• **Short exercise**
In the court opinion below, for how many years was the appellant placed on probation after his 1973 Smith County burglary conviction?

• **Selected excerpt**
>>>
Ward v. State

Annotate this Case

523 S.W.2d 681 (1975)

Samuel Odean WARD, Appellant, v. The STATE of Texas, Appellee.

No. 50081.

Court of Criminal Appeals of Texas.

May 28, 1975.

Alan O. Johnson, Tyler, for appellant.

Curtis L. Owen, Dist. Atty., and Frank McClendon, III, Asst. Dist. Atty., Tyler,

*682 Jim D. Vollers, State's Atty., and David S. McAngus, Asst. State's Atty., Austin, for the State.

OPINION

DALLY, Commissioner.

This is an appeal from an order revoking probation. The appellant was convicted on a plea of guilty for the offense of burglary in Smith County on June 29, 1973; the imposition of sentence was suspended, and the appellant was placed on probation for five years. On May 2, 1974, the appellant was convicted of the offense of burglary in Jefferson County, and punishment was assessed at imprisonment for four years. Then, on September 23, 1974, the appellant's probation was revoked in Smith County, and he was sentenced to imprisonment for three years.

The appellant's attorney has filed a brief comporting with Anders v. California, 386 U.S. 738, 87 S. Ct. 1396, 18 L. Ed. 2d 493 (1967), and Gainous v. State, 436 S.W.2d 137 (Tex.Cr.App.1969), asserting that the appeal is frivolous and without merit. The appellant has been furnished a copy of the brief. As suggested in Anders v. California, supra, the appellant has advanced an arguable ground of error.

When the appellant was sentenced in Smith County after his probation was revoked, the sentence was made to run consecutively to the Jefferson County conviction. He claims on appeal that the failure of the order to specify which district court in Jefferson County sentenced the appellant renders the order invalid. The order of cumulation reads as follows:

"It is further ordered by the Court that the punishment under the sentence here imposed shall begin when the Judgment and sentence against this Defendant in Criminal Cause No. 30922 in the District Court of Jefferson County, Texas, wherein the Defendant was on the 2nd day of May, 1974, duly and legally sentenced to serve a term of Four (4) years for the offense of Burglary, shall have ceased to operate . . ."

The requirements for cumulation orders have been before specified. It has been recommended that the orders contain:

(1) the trial court number of the prior conviction;

(2) the correct name of the court where the prior conviction was taken;

(3) the date of the prior conviction;

(4) the term of years of the prior conviction; and

(5) the nature of the prior conviction.
<<<
• **Given information**
>>>
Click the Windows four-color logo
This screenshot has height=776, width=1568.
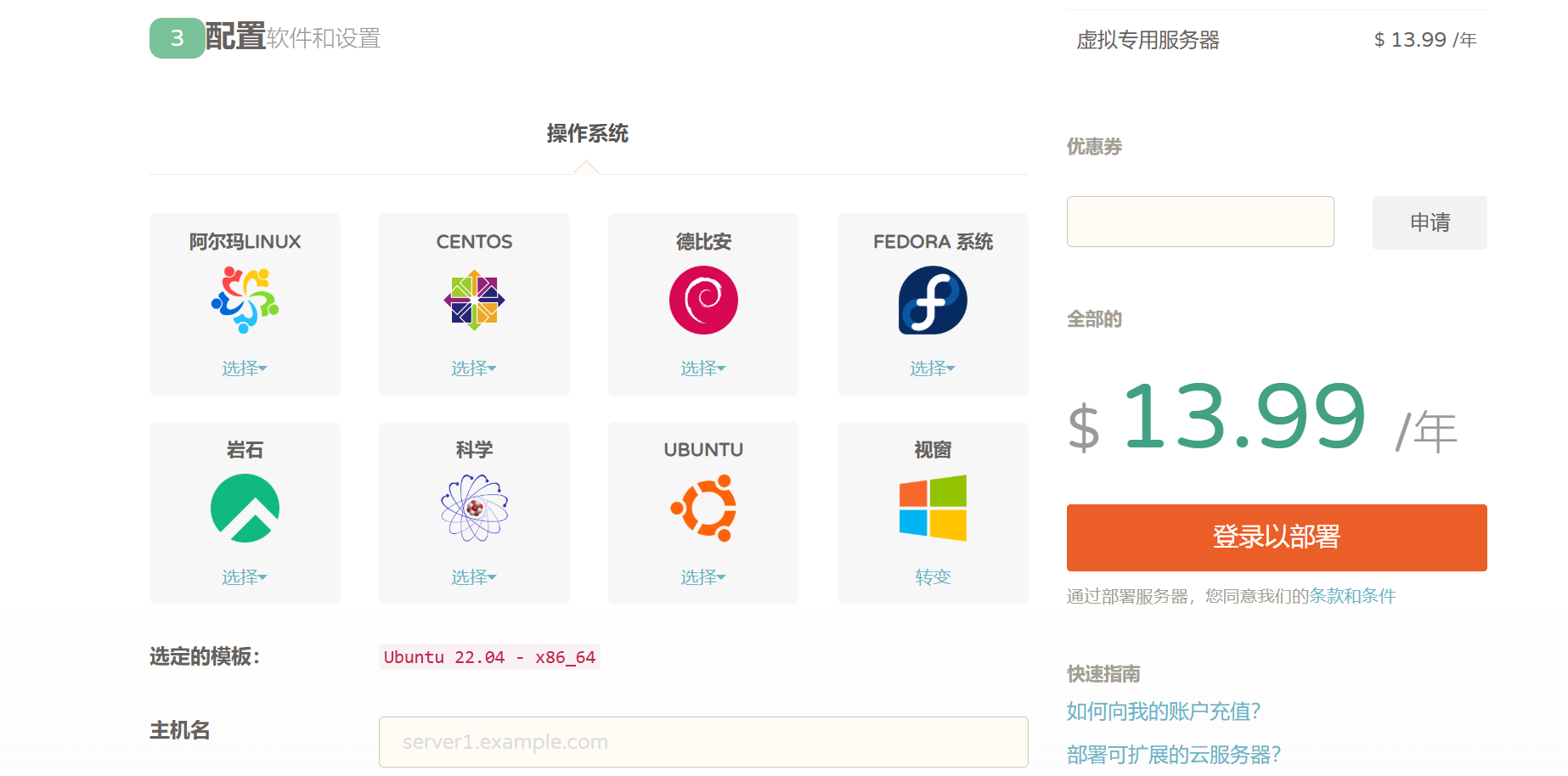(x=933, y=509)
<<<
• **Exercise solution**
Five years.